As he finished, he smacked his lips and chuckled. He said: ‘Well, that reduces it to three heads. Now let’s have some tea and get to work.’
We sat down at the table as George wrote down the problems to which he had to find an answer; his saucer described the first sodden circle on a sheet of foolscap. I fetched down some books from his shelves and looked up references; but I could not help much — he had really insisted on my coming in order to share the excitement, and perhaps to applaud. On the other side of the table George wrote with scarcely a pause.
‘God love us,’ George burst out. ‘If only’ — he broke into an argument about technical evidence — ‘we should get a perfect case.’
‘It’ll take weeks,’ I said. ‘Still—’ I smiled. I was beginning to feel tired, and George’s eyes were rimmed with red.
‘If it’s going to take weeks,’ said George, ‘the more we do tonight the better. We’ve got to get it perfect. We can’t give Eden a chance to make a mess of it. I refuse to think,’ he cried, ‘that we shan’t win.’
In the excitement of the night, I forgot the beginning of the evening and the signs of a quarrel with Martineau. But, as George gathered up his papers after the night’s work, he said: ‘I can’t afford to lose this. I can’t afford to lose it personally — in the circumstances,’ and then hurried to make the words seem innocuous.
10: Roofs Seen from an Office Window
MOST nights in the next week I walked round to George’s after my own work was done. Often it was so late (for my examination was very near, and I was reading for long hours) that George’s was the only lighted window in the street. His voice sounded very loud when he stood in the little hall and greeted me.
‘Isn’t it splendid? I’ve got another argument complete. You’d better read it.’

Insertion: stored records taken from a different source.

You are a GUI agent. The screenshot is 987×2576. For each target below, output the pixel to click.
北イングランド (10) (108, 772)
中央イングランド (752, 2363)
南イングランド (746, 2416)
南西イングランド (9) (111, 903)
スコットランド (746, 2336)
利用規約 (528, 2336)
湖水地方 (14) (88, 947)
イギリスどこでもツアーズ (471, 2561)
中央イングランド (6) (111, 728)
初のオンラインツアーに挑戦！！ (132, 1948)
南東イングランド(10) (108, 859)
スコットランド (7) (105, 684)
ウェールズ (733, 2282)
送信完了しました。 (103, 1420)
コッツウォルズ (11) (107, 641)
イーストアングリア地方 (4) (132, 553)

His anxiety, however, was growing. He did not explain it; I knew that it must be caused by some trouble within the firm. Once, when Martineau was mentioned, he said abruptly: ‘I don’t know what’s come over him. He used to have a sense of proportion.’ It was a contrast to his old extravagant eulogies of Martineau, but he soon protested: ‘Whatever you say, the man’s the only spiritual influence in the whole soulless place.’
Then tired over the case, vexed by this secret worry, he was repeatedly badgered by the crisis in Jack’s business. For a time Jack had taken Morcom’s advice, and managed to put off an urgent creditor. He did not confide the extent of the danger to George until a promise fell through and he was being threatened. George was hot with anger at being told so late.
‘Why am I the last person who hears? I should have assumed I ought to be the first.’
‘I didn’t want to worry you.’
‘I suppose you don’t think it’s worrying me to tell me now in the middle of as many difficulties as anyone ever had?’
‘I couldn’t keep it back any longer,’ said Jack.
‘If you’d come before, I should have stopped you getting into this absurd position.’
‘I’m there now, said Jack. ‘It’s not much comfort holding inquests.’